Psudo wrote:
Correct me if I'm wrong, but wasn't there a global stock market drop but a reversal in the USA? I don't watch the stock markets, but there was a mention of something like that on the CNN radio news.
Well here's what happened. Monday, data was released showing a slowdown in the US economy. Asian and European markets plummeted. The US market was closed due to MLK Day. At the start of Tuesday, the US market was 500 points lower. However, the Federal Reserve dropped interest rates (this is the rate the fed lends money to banks, then to you) by .75%. This is a huge drop and hasn't happened since the early 90s.
All and all, this made the dow drop only 150 points, then actually went up a bit, but Friday basically wiped out the gains of the week.

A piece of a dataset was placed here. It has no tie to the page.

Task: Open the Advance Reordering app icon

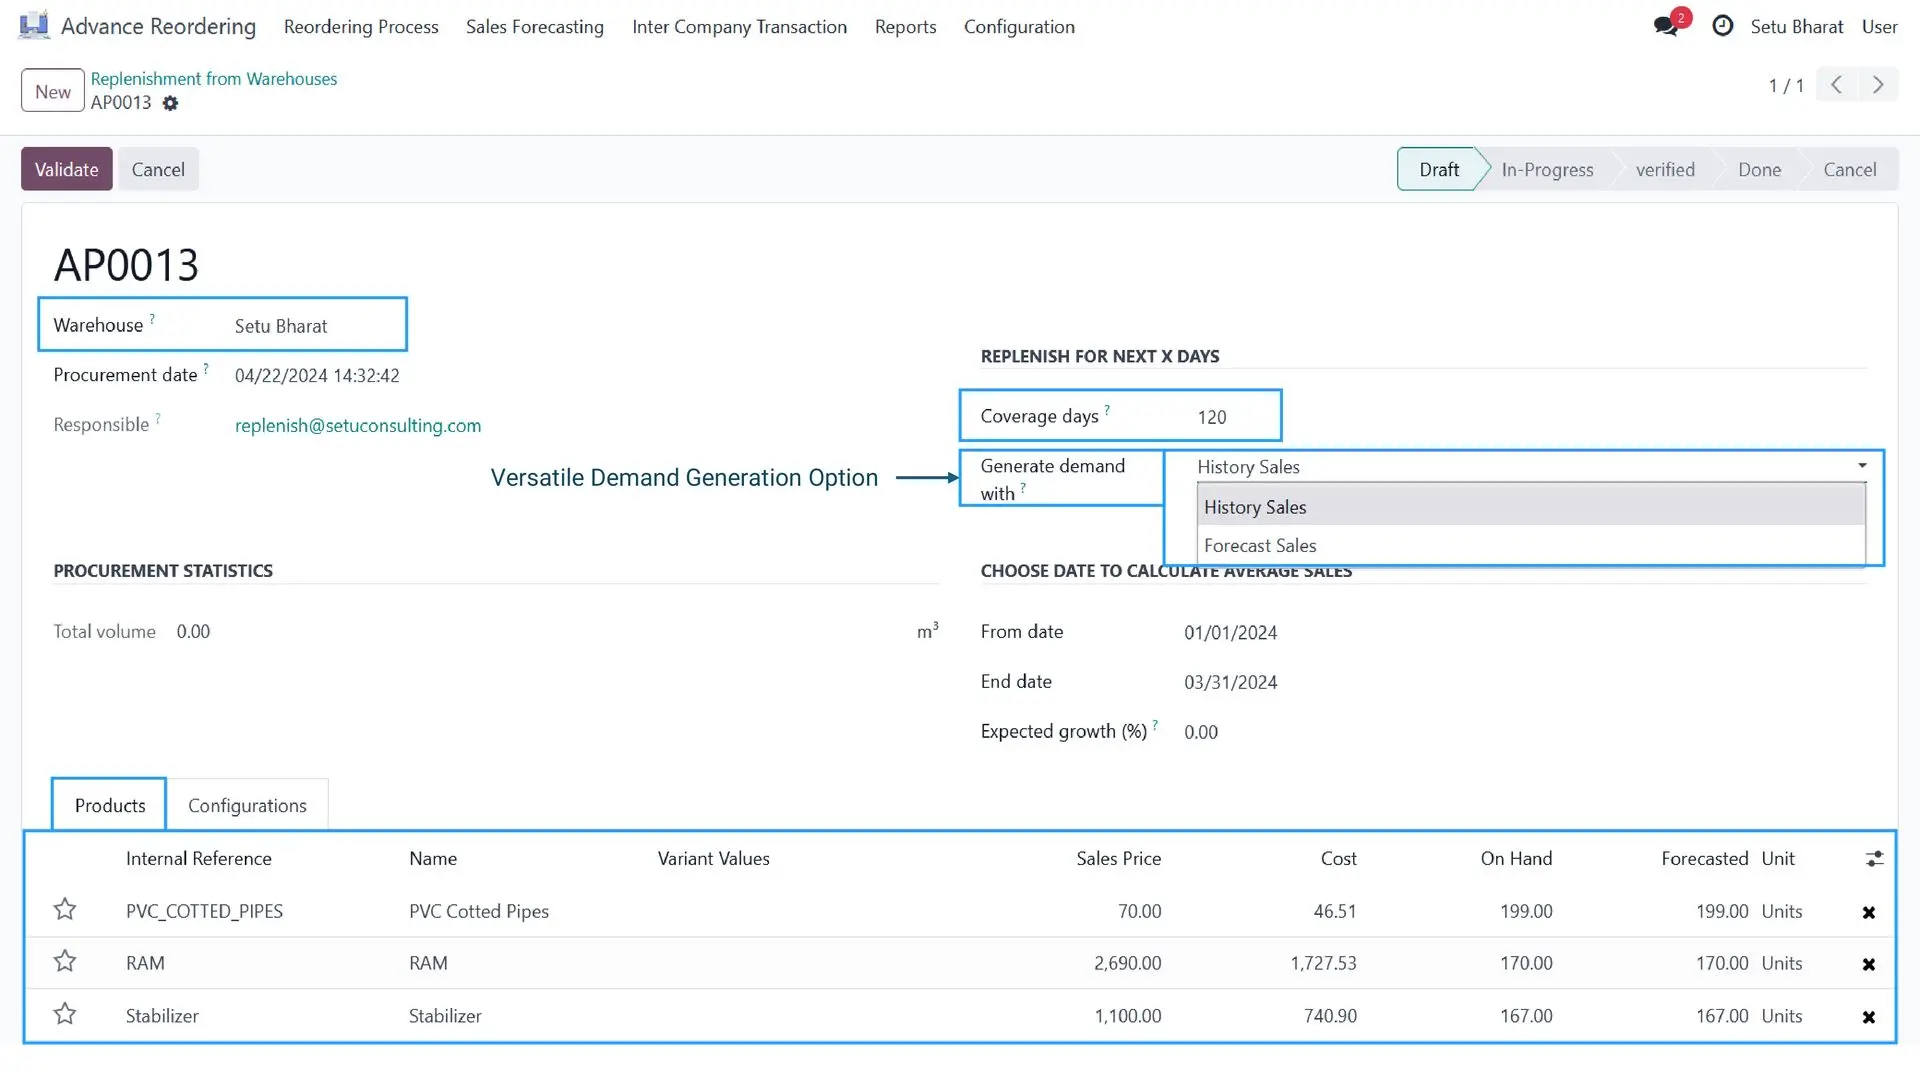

All in all, this was all done to midigate a US recession. The question seems to be not whether is will happen, but how long it will happen. The markets seemed to like the interest rate cuts, but alot of people(including myself) believe it is nothing but a "dead cat bounce" which mean the inevitable will happen. IE companies will have lower earning because the economy is slowing and investors will sell and put their money elseware.

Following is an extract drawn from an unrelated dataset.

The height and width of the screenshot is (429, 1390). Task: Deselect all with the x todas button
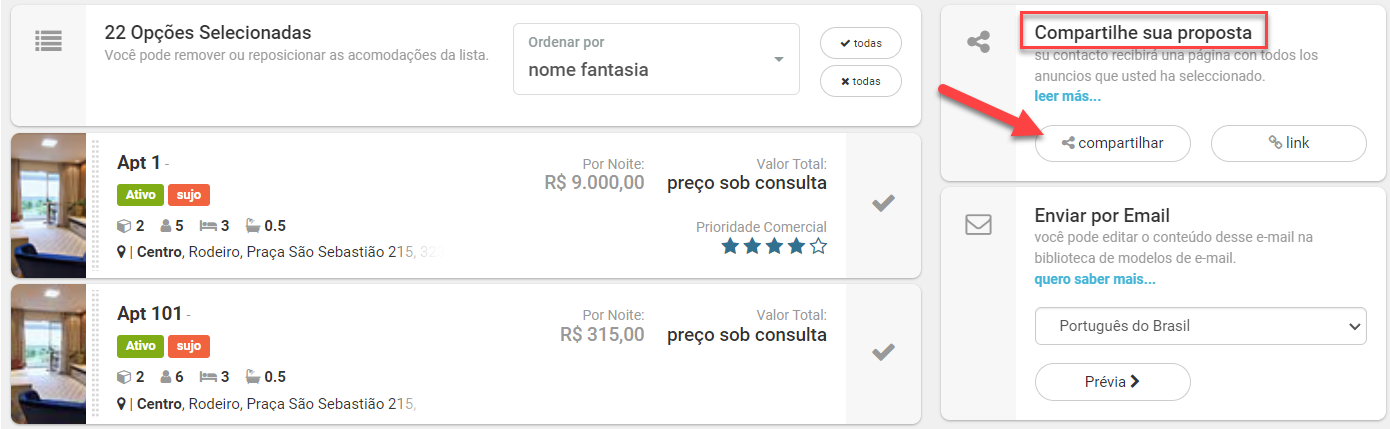tap(860, 81)
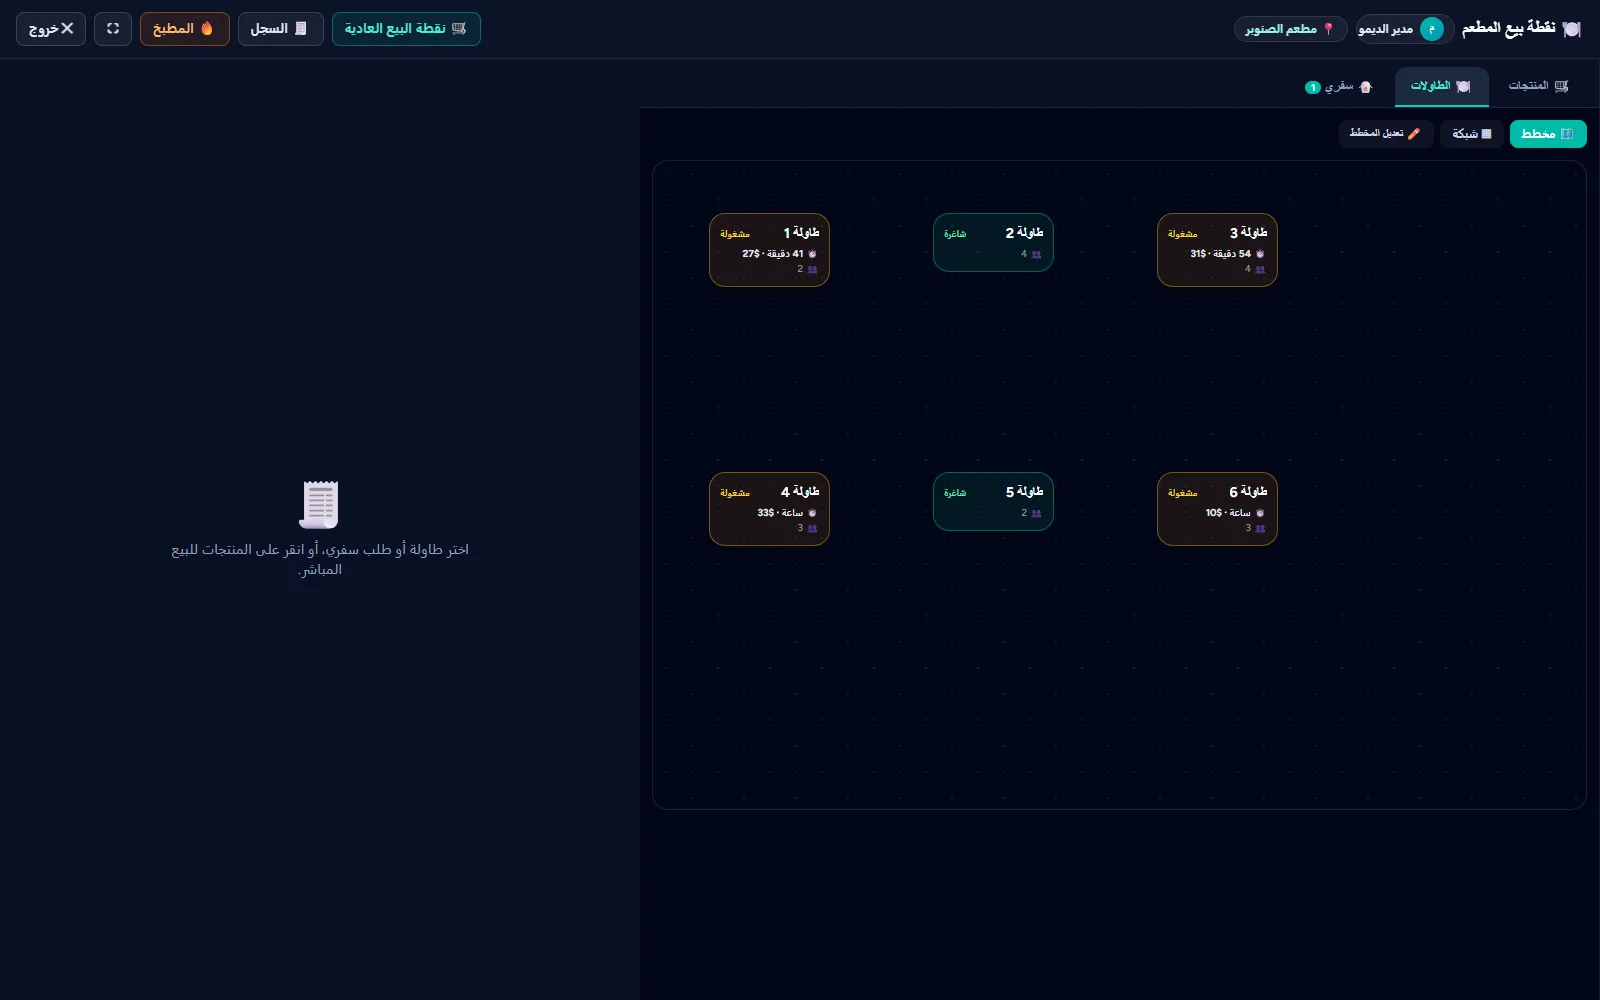Screen dimensions: 1600x1000
Task: Toggle fullscreen mode icon
Action: tap(113, 29)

That brings me to another point here. In previous recessions, the US consumer had a decent savings rate. As of now, we have a negative savings rate. The debt of the sub-prime and general spending will make interest rate cuts pointless. And additional money added to the economy will go straight to inflation (ie higher prices for food, energy, and commodities). The continuing rise in gold( a good indicator of when bad things are gonna happen) shows this.
And because of this, this will be a painful recession. The economy will have to go through painful corrections that have benn building up for the past 30 years. The savings rate needs to increase, the trade deficit needs to be lowered, and government spending needs to stop increasing.
The trade deficit will be the first to improve, followed by consumer savings, but the government spending is liable to get worse as politicions try to "fix" the economy (the emercency stimulus package for example. The 150 billion goes straight debt while being so small not to effect the broader economy).